David Puig Currius (/ca/; born 7 December 2001) is a Spanish professional golfer who plays on the European Tour and the LIV Golf League. He cut short his college career at Arizona State University to join LIV Golf in 2022 but completed his last year online in 2023, which he shared in an Instagram post.

==Amateur career==
Puig had a successful junior career and played for Spain in the Junior Golf World Cup in Japan, where he won silver in 2018 and bronze in 2019. He represented Europe in the 2018 Junior Ryder Cup. Puig finished third at the 2021 European Amateur, behind Christoffer Bring and Ludvig Åberg.

In 2019, Puig enrolled at Arizona State University and started playing college golf with the Arizona State Sun Devils men's golf team. Playing in just his fifth collegiate stroke play tournament, he won the 2021 Southwestern Invitational by a record nine-strokes, and then defended his title in 2022.

Puig also played in the Arnold Palmer Cup in 2020 and 2021, finishing both events with an individual result of 3–1. He was awarded Catalan Player of the Year in 2021 by the Catalan Association of Golf Journalists.

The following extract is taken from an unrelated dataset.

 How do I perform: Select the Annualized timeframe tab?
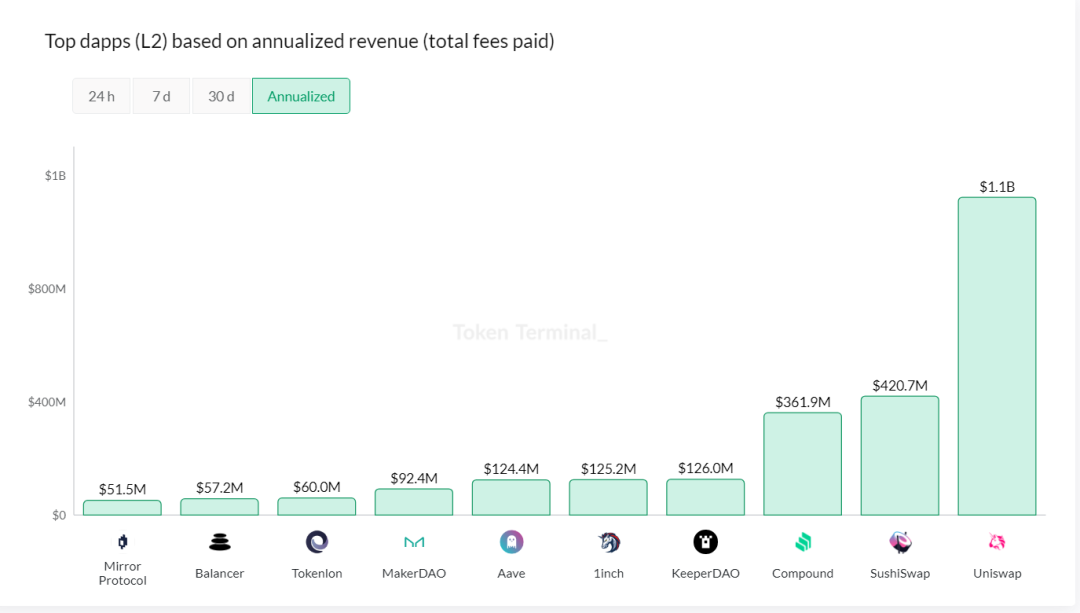click(x=301, y=96)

In 2022, Puig's Sun Devils team advanced to the final match at the NCAA Championship. He was invited to the inaugural tournament of the LIV Golf Invitational Series at Centurion Club, along with fellow amateur Ratchanon Chantananuwat.

==Professional career==
Puig turned professional in September 2022. He joined LIV Golf, making his first appearance as a professional in the LIV Golf Invitational Chicago, having previously played in two events as an amateur. He also joined the Asian Tour. In his first event on the tour, the inaugural International Series Morocco at Royal Golf Dar Es Salam, he held the third round lead before ultimately finishing solo third two strokes behind Jazz Janewattananond.

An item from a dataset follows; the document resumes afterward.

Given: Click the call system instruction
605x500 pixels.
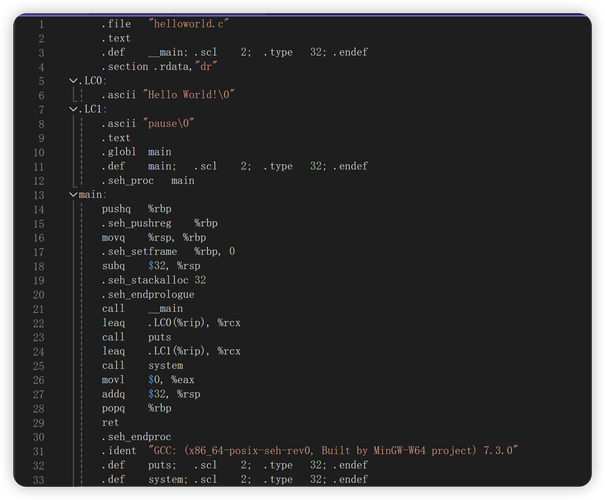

Puig became a member of the Torque GC team for the 2023 LIV Golf League, alongside Joaquín Niemann, Sebastián Muñoz, and Mito Pereira. He was the youngest player on the 2023 LIV Golf roster. Torque won the team events in Orlando, Washington, Andalusia and Greenbrier.

In October 2023, he recorded his first win as a professional, at the International Series Singapore tournament on the Asian Tour, where he led wire-to-wire and won by five strokes. Puig won his second Asian Tour title in February 2024, at the IRS Prima Malaysian Open. He shot 62-62 in the final two rounds to finish two strokes ahead of runner-up Jeunghun Wang. The win earned Puig an exemption into the 2024 Open Championship. The following month, Puig shot a final-round 60 to tie for first at the International Series Macau. He lost in a playoff to John Catlin.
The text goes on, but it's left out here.